The marginal cost of CO2 increases over time in all of the scenarios, including the baseline LC scenario, due to the increasing difficultly and cost of achieving the decarbonisation targets (80% by 2050). However, the marginal cost in some of the socio-environmental scenarios increases at a faster rate or at different times than the LC scenario. In the near term (2015–2030) the DREAD scenario has the highest marginal cost of CO2. However, by 2050 the marginal cost of CO2 in the ECO scenario is the highest and is rapidly increasing as seen in Figure 6.
The undiscounted energy system cost can be used as another measure of the financial costs of the socio-environmental scenarios. It is roughly similar in the LC, NIMBY and DREAD scenarios—although NIMBY and DREAD each deviate upwards from the LC scenario at certain times. In the ECO scenario, however, the undiscounted energy system cost is consistently higher than any of the other scenarios from 2015 onwards. This increased cost in ECO grows from approximately £2.5 billion more expensive than the next most expensive scenario in 2015 to £9 billion more in 2050. This suggests that the ECO constraints force the model to do much more of the expensive decarbonisation measures in order to be able to achieve decarbonisation targets. Given that MARKAL optimises the energy system for the lowest energy system costs, ECO would appear to cause the highest level of marginal costs associated with CO2 on the system.
If the sum of consumer and producer surplus is used as a partial measure of social welfare, it becomes evident that all of the socio-environmental scenarios impose a higher social cost than the LC scenario. Yet, it is the ECO scenario that once again imposes the greatest costs; the ECO scenario shows a significantly greater decline in welfare from 2015 onwards than the LC, NIMBY, or DREAD scenarios (Figure 7). However, this measure of social welfare is perhaps not the best way to envision social welfare in these types of scenarios. The constraints in these scenarios are meant to represent social sensitivities and preferences, so there should be some social benefits gained by responding to these preferences. Consumer and producer surplus, a traditional measure of welfare (which theorises decreasing social welfare with increasing demand reduction, etc.), may not be as applicable in a possible future where people choose to reduce demand and remake the energy system in response to concerns and sensitivities.
These three measures illustrate that public responses to low carbon technologies have the potential to substantially impact not only the make-up of the energy system but also the financial and social costs of decarbonisation. The way that public attitudes and responses constrain the deployment of certain technologies or resources could make decarbonisation more challenging and costly but it could also have the potential to make decarbonisation more equitable and just. Yet, these socio-environmental sensitivities are not always included in discussions of decarbonisation; unfortunately, when they are, the focus is often on overcoming public attitudes rather than genuinely engaging with and considering public sensitivities. If these public sensitivities and responses continue to be neglected, there may be an increased chance of decarbonisation targets not being met, serious backlash from the public, and/or increased costs of decarbonisation.
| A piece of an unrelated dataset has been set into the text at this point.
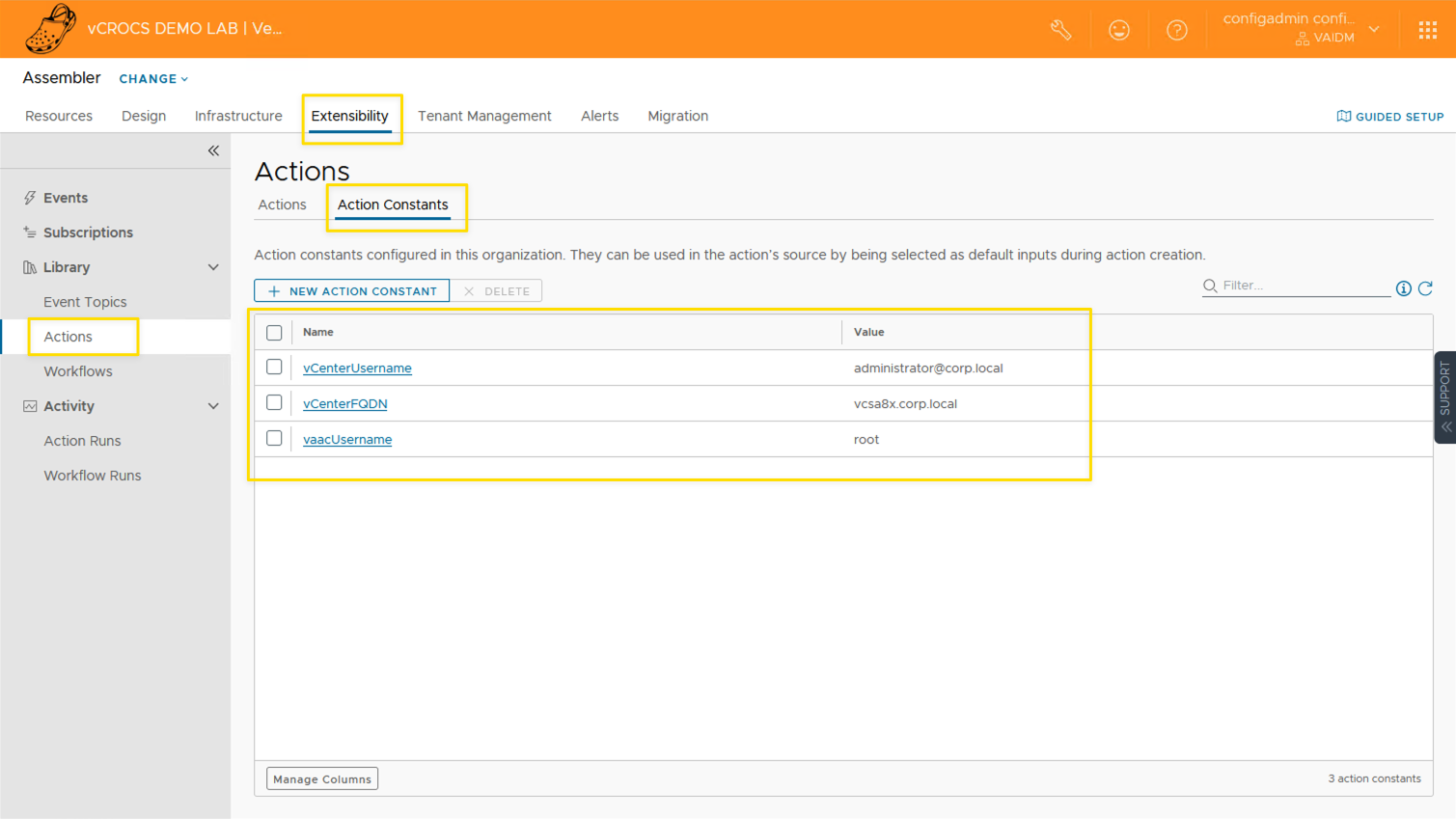Click into the Filter search field
This screenshot has height=819, width=1456.
click(x=1303, y=286)
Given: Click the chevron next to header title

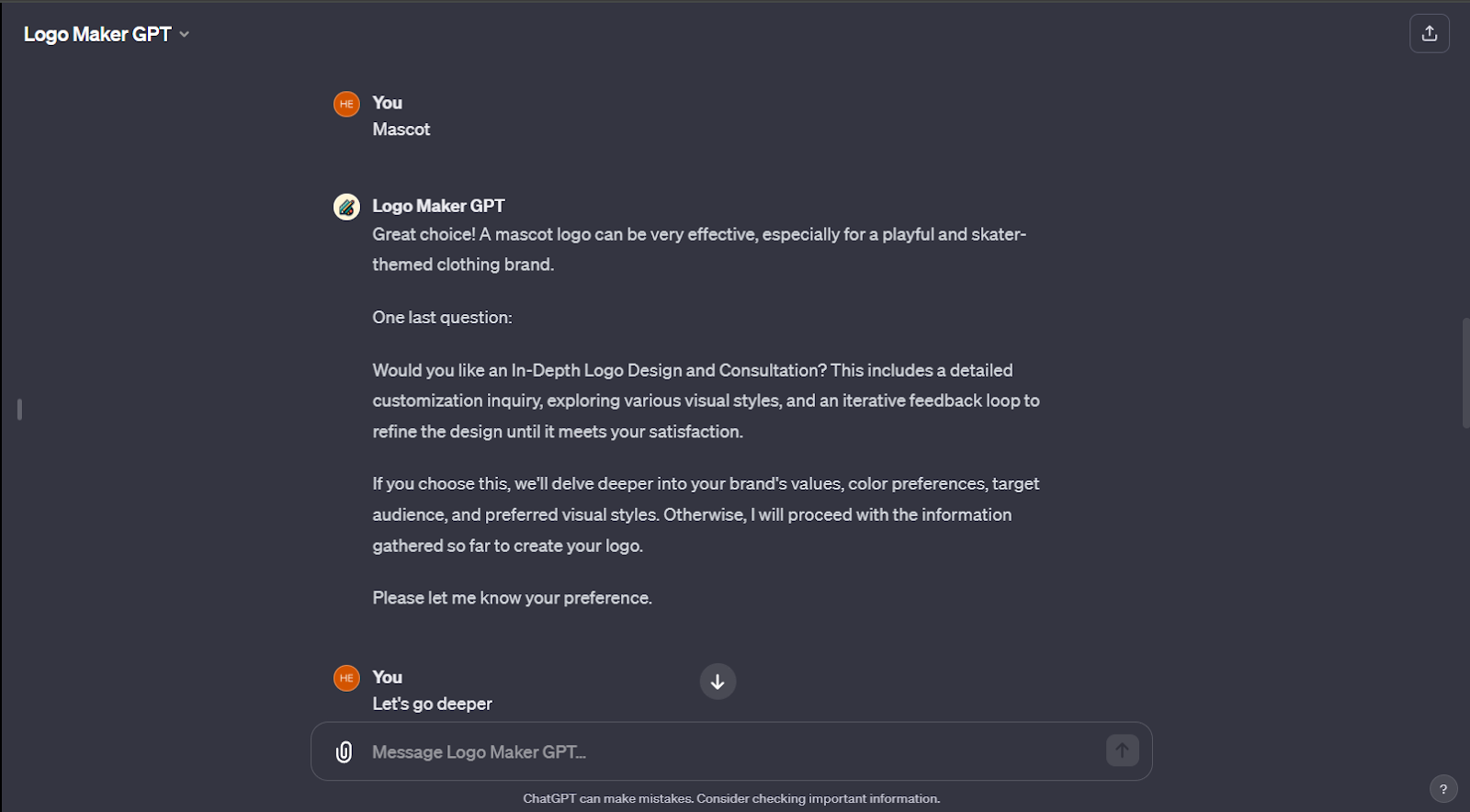Looking at the screenshot, I should click(x=185, y=34).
5.1. Societal Impacts and Interactions
The energy systems which are deployed in the three socio-environmental scenarios are all working systems given the conditions imposed by the MARKAL model and they all reach 80% decarbonisation by 2050. However, in the real world, these energy systems could be difficult to deploy and/or manage and, in some cases, may seem implausible. The level of challenge in these scenarios reflects the severity of the potential socio-environmental constraints and the stresses that those constraints could impose on the system. These stresses could make it difficult to achieve decarbonisation targets while continuing to meet society’s demand for energy services. Yet, ignoring these potential socio-environmental constraints does not stop the constraints from arising; it just means being less prepared to deal with them. Thus, if there continues to be a gap in the understanding and methods of working with public sensitivities to low carbon energy technologies and resources, it will just make the issue harder and more expensive to deal with in the future .
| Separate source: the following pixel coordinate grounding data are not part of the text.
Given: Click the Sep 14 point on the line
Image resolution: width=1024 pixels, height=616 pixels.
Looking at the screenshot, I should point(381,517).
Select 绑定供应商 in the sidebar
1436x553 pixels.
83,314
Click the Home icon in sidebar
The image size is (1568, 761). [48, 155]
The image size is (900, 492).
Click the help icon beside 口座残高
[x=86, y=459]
The scenarios suggest that important changes will need to be made to both the technologies deployed in the energy system as well as to the way the society interacts with issues of energy and climate change. One of the more extreme scenarios, DREAD, is highly dependent on wind power and has little diversity within the electricity sector. Accordingly, DREAD is a costly scenario and would seem to be implausible in reality. However, if society was to take such a risk averse position creating a less resilient energy system, other values and components would have to change. For instance, in DREAD’s wind dominated system these necessary changes might include advances in storage, grid technologies, interconnection, thermal backup and demand side response to manage the high level of wind power, public willingness to reduce demand, and/or public acceptance that the full 80% decarbonisation may not be met. This message is likely to be an unpopular one; it highlights the seriousness of the decarbonisation challenge.
Two potential ways to manage an energy system under these types of socio-environmental constraints include technological solutions and a re-evaluation of priorities and choices (this is a more societal solution that means involving the public in choices). These options are by no means mutually exclusive. In terms of technological solutions, there is potential for advances in certain technologies (such as storage) and improvements in grid infrastructure and operation (such as smart grids) to make the scenarios more feasible. Technological fixes are, however, unlikely to be the only answer. This work also highlights the importance of genuinely considering and engaging with socio-environmental sensitivities; societies may need to consider their priorities and options (on a personal and societal level) and make some difficult choices.
It is important to note that genuinely addressing socio-environmental sensitivities and public opinions does not mean ignoring or overcoming them, rather it suggests that they need to be understood and incorporated into decisions. Unfortunately, as Devine-Wright [59, page 10] states, “genuine understanding of the dynamics of public acceptance remains elusive.” Working with Batel  they call for the concept of “acceptance” to be debated and redefined in terms of public attitudes towards low carbon technology and its infrastructure. Aitken  suggests the need to better understand the social context of renewables as well as the public relationship with planning processes. Likewise, Ellis et al.  point out that this understanding should not just be focused on objectors, as this completely misses out on any understanding of the way that support is constructed.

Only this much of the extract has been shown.